*ASSIGNMENT:*
Nothing in the records that follow should differ once you have copied them out.

*ENTRIES SHOWN:*
--- START ---
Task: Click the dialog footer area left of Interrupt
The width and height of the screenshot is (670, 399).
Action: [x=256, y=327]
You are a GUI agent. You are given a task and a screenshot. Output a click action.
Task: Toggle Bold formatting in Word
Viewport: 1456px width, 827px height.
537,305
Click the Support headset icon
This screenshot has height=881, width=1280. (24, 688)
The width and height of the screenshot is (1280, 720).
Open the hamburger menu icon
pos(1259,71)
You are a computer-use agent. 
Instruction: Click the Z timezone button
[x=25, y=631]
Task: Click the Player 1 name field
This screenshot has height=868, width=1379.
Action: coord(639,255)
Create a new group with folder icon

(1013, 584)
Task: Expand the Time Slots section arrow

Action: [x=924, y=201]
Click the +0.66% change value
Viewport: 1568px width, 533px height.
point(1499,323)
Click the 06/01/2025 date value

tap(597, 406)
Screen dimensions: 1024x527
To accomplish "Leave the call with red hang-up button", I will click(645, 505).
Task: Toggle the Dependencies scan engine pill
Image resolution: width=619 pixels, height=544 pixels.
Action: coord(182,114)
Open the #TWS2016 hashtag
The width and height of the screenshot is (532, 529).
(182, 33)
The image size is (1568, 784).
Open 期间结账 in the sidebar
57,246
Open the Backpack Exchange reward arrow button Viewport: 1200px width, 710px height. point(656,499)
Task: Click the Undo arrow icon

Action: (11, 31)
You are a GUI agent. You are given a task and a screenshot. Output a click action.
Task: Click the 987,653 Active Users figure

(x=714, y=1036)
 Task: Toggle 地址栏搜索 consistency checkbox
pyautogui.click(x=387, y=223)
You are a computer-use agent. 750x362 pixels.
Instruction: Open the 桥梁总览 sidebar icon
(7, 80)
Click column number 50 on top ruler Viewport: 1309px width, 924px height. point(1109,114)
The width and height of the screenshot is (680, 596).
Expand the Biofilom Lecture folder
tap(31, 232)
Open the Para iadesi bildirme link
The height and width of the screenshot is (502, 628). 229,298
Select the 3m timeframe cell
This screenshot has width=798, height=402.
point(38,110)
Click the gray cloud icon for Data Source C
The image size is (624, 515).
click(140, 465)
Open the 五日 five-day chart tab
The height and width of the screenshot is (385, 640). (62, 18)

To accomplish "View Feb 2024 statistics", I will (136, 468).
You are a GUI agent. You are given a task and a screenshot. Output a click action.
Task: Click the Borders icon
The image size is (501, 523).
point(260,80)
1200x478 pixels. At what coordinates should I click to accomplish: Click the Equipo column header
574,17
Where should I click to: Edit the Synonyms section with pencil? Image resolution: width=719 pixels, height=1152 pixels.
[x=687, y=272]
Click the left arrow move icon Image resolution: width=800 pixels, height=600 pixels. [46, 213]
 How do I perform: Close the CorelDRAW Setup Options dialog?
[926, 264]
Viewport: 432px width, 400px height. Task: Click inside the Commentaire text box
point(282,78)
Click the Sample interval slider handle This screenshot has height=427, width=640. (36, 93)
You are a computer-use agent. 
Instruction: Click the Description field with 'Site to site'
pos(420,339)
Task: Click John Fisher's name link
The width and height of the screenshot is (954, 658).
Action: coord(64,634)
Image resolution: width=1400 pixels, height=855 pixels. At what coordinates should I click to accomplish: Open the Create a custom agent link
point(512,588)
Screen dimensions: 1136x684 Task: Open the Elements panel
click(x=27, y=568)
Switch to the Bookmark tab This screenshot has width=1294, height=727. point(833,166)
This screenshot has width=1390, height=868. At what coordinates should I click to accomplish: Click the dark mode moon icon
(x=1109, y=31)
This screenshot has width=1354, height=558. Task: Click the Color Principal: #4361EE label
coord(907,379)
--- END ---
*OUTPUT FOR THIS TASK:*
Task: Click the dialog footer area left of Interrupt
The width and height of the screenshot is (670, 399).
Action: [x=256, y=327]
You are a GUI agent. You are given a task and a screenshot. Output a click action.
Task: Toggle Bold formatting in Word
Viewport: 1456px width, 827px height.
537,305
Click the Support headset icon
This screenshot has height=881, width=1280. (24, 688)
The width and height of the screenshot is (1280, 720).
Open the hamburger menu icon
pos(1259,71)
You are a computer-use agent. 
Instruction: Click the Z timezone button
[x=25, y=631]
Task: Click the Player 1 name field
This screenshot has height=868, width=1379.
Action: coord(639,255)
Create a new group with folder icon

(1013, 584)
Task: Expand the Time Slots section arrow

Action: [x=924, y=201]
Click the +0.66% change value
Viewport: 1568px width, 533px height.
point(1499,323)
Click the 06/01/2025 date value

tap(597, 406)
Screen dimensions: 1024x527
To accomplish "Leave the call with red hang-up button", I will click(645, 505).
Task: Toggle the Dependencies scan engine pill
Image resolution: width=619 pixels, height=544 pixels.
Action: coord(182,114)
Open the #TWS2016 hashtag
The width and height of the screenshot is (532, 529).
(182, 33)
The image size is (1568, 784).
Open 期间结账 in the sidebar
57,246
Open the Backpack Exchange reward arrow button Viewport: 1200px width, 710px height. point(656,499)
Task: Click the Undo arrow icon

Action: (11, 31)
You are a GUI agent. You are given a task and a screenshot. Output a click action.
Task: Click the 987,653 Active Users figure

(x=714, y=1036)
 Task: Toggle 地址栏搜索 consistency checkbox
pyautogui.click(x=387, y=223)
You are a computer-use agent. 750x362 pixels.
Instruction: Open the 桥梁总览 sidebar icon
(7, 80)
Click column number 50 on top ruler Viewport: 1309px width, 924px height. point(1109,114)
The width and height of the screenshot is (680, 596).
Expand the Biofilom Lecture folder
tap(31, 232)
Open the Para iadesi bildirme link
The height and width of the screenshot is (502, 628). 229,298
Select the 3m timeframe cell
This screenshot has width=798, height=402.
point(38,110)
Click the gray cloud icon for Data Source C
The image size is (624, 515).
click(140, 465)
Open the 五日 five-day chart tab
The height and width of the screenshot is (385, 640). (62, 18)

To accomplish "View Feb 2024 statistics", I will (136, 468).
You are a GUI agent. You are given a task and a screenshot. Output a click action.
Task: Click the Borders icon
The image size is (501, 523).
point(260,80)
1200x478 pixels. At what coordinates should I click to accomplish: Click the Equipo column header
574,17
Where should I click to: Edit the Synonyms section with pencil? Image resolution: width=719 pixels, height=1152 pixels.
[x=687, y=272]
Click the left arrow move icon Image resolution: width=800 pixels, height=600 pixels. [46, 213]
 How do I perform: Close the CorelDRAW Setup Options dialog?
[926, 264]
Viewport: 432px width, 400px height. Task: Click inside the Commentaire text box
point(282,78)
Click the Sample interval slider handle This screenshot has height=427, width=640. (36, 93)
You are a computer-use agent. 
Instruction: Click the Description field with 'Site to site'
pos(420,339)
Task: Click John Fisher's name link
The width and height of the screenshot is (954, 658).
Action: coord(64,634)
Image resolution: width=1400 pixels, height=855 pixels. At what coordinates should I click to accomplish: Open the Create a custom agent link
point(512,588)
Screen dimensions: 1136x684 Task: Open the Elements panel
click(x=27, y=568)
Switch to the Bookmark tab This screenshot has width=1294, height=727. point(833,166)
This screenshot has width=1390, height=868. At what coordinates should I click to accomplish: Click the dark mode moon icon
(x=1109, y=31)
This screenshot has width=1354, height=558. Task: Click the Color Principal: #4361EE label
coord(907,379)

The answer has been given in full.